The Truth Is In The Data, Not The Mirror

A woman is shopping for jeans. She’s 4’11” and on the heavier side. Finding a pair that fits her waist comfortably without needing to be hemmed six inches is a nearly impossible task even in a store, where she can try on pair after pair — let alone online, where she essentially has to guess whether the jeans will fit, and then go through the rigmarole of returning them if they don’t.

Another woman is 5’11” and slim. Every “short dress” she tries on fits her like a long shirt. By now, she knows better than to believe the dress will look on her the way it looks on the mannequin — let alone a model in an online photo, whose measurements are unknown and may have even been photoshopped.

These two women have different body types, but the same problem — and it’s shared by any customer brave enough to shop for clothing online. It’s a gamble, and a big headache when it doesn’t work out.

There are a few innovators trying to solve the problems of fashion fit and style, both online and in physical or omnichannel environments.


Fashion Tech

Take, for instance, the various incarnations of smart mirrors that debuted at the recent International Consumer Electronics Show (CES) in Las Vegas. These inventions use technologies like 4D imaging and touchless interaction to guide users through makeup tutorials or provide beauty regimen advice.

Even before CES, some stores were adding magic mirrors to fitting rooms, enabling customers to see how clothing would look in different lighting or in another color, providing a 360-degree view and connecting the shopper to a store associate if a different size or color was needed.

Then there’s Amazon’s Alexa-powered Look device, which has a built-in camera to help users choose and assess an outfit. They can also take pictures or short videos of multiple outfits and submit them to Amazon’s judging panel to select the best one. A companion mobile app enables tagging of favorites, style comparisons and, of course, shopping recommendations.


A Different Approach

Perhaps counterintuitively, Boston-based tech company True Fit took a non-visual approach to this challenge, instead opting to leverage data from both consumers and brands to suggest products that are likely to match not only the shopper’s body shape and size, but her personal style as well.

True Fit Co-Founder Romney Evans explained how True Fit is able to do all that without ever seeing a picture of the customer — and why, in his opinion, it’s better that way.

First, said Evans, the platform grabs data from the brand behind the product. This includes technical specifications, such as fabrication, neck type and more than 100 other attributes that are used to categorize the garment’s fit and style.
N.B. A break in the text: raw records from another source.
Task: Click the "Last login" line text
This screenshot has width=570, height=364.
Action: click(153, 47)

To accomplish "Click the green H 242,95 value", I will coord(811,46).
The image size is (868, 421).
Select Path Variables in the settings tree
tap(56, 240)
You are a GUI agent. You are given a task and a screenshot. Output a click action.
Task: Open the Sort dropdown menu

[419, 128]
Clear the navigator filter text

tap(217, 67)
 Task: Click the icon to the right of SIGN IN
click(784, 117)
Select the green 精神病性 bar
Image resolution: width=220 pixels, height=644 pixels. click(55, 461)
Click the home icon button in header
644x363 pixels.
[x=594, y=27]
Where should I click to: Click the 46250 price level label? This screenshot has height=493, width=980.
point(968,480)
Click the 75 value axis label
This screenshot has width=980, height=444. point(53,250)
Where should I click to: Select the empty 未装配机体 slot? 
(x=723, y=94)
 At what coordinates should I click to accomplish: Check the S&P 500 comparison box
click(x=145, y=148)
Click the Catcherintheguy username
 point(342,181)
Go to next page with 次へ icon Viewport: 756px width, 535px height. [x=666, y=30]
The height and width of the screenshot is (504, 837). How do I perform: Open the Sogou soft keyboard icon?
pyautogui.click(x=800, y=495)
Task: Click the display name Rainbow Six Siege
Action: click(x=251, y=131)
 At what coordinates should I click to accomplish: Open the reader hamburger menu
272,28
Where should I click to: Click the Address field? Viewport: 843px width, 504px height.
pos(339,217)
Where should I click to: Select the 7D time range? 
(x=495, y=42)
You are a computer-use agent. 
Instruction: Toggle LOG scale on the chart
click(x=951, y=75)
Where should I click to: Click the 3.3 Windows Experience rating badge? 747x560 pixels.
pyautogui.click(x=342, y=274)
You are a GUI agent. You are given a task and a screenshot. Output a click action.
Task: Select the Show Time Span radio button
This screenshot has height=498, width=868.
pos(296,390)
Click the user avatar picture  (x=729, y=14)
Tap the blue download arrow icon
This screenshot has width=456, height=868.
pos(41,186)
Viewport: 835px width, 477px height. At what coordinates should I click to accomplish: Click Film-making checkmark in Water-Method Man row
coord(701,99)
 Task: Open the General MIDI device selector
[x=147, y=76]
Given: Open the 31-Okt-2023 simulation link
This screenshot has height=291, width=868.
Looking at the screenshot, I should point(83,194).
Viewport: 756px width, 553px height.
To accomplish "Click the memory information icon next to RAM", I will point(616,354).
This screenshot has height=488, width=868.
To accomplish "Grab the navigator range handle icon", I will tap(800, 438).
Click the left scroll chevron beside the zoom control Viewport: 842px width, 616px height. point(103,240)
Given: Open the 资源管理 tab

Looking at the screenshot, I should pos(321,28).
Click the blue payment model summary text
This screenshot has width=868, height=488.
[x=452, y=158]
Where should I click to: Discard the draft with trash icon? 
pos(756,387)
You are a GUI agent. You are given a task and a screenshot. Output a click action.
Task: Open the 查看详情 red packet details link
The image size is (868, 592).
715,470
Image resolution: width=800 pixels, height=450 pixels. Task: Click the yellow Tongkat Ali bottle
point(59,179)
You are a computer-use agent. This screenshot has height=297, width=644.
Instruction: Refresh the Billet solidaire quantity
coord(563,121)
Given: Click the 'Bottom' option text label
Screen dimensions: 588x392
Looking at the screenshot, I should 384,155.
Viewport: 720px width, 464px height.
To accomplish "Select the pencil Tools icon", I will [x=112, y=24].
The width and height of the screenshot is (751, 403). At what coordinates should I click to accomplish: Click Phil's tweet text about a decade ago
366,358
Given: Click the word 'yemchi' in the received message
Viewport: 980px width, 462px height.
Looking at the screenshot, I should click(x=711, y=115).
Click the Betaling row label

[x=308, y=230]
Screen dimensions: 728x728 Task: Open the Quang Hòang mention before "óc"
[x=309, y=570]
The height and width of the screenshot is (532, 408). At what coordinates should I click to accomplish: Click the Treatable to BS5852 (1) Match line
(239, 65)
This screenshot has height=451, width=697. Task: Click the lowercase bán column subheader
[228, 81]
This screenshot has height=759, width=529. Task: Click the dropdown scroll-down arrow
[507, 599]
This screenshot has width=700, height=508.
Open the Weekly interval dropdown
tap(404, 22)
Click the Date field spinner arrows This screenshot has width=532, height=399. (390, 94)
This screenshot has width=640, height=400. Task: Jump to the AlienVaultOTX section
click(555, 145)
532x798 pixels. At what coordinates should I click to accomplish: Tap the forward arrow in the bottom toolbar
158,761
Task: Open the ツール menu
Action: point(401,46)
Then, True Fit grabs data from the user during onboarding, including height, weight and age. But the real key is the reference item, Evans said. Customers are asked to share a garment they already own that fits them perfectly.

If that garment is, say, a pair of Michael Kors jeans in size 28, all that data True Fit collected from manufacturers enables the platform to know exactly what that garment says about the customer’s body type and how that will translate to garments from other brands.

“Digital commerce has increased, and with that, the challenge of fit and sizing has become even more pronounced,” Evans said. “Trying clothes on at a store is hard too, but online it’s just a guessing game.”

Evans said that a data-driven approach benefits participants at every level of the transaction. Customers experience more confidence and less friction. That means the retailer sees more sales and fewer returns. And the brand has the benefit of matching its products to people who are likely to have a positive fit experience, making them more likely to shop with that brand again.


Innovation Trajectory

Evans doesn’t think that smart mirrors, imaging, augmented reality and other visual tech solutions are a bad way to approach the fashion problem — he sees those technologies as partners and believes it’s possible to create a “magical” experience for users.

However, he said it’s still early days for such technology, and more progress will be needed before that potential can come to fruition in a way that resonates with consumers.

“There are a lot of challenges inherent in visualizing clothes,” Evans said. “People are self-conscious about their bodies. There’s a certain level of performance and realism required, and the tech is not quite there yet. Therefore, it’s not satisfying to customers and doesn’t help answer the question of whether to buy the product.”

He feels that richer data — of the kind that True Fit gathers — could inform these visual shopping technologies going forward to take them beyond the “paper doll” stage into true visualization.

“Fashion is a unique category,” Evans concluded. “It’s deeply personal by nature; it’s a form of expression and communication. When it comes to distinguishing oneself, details matter.”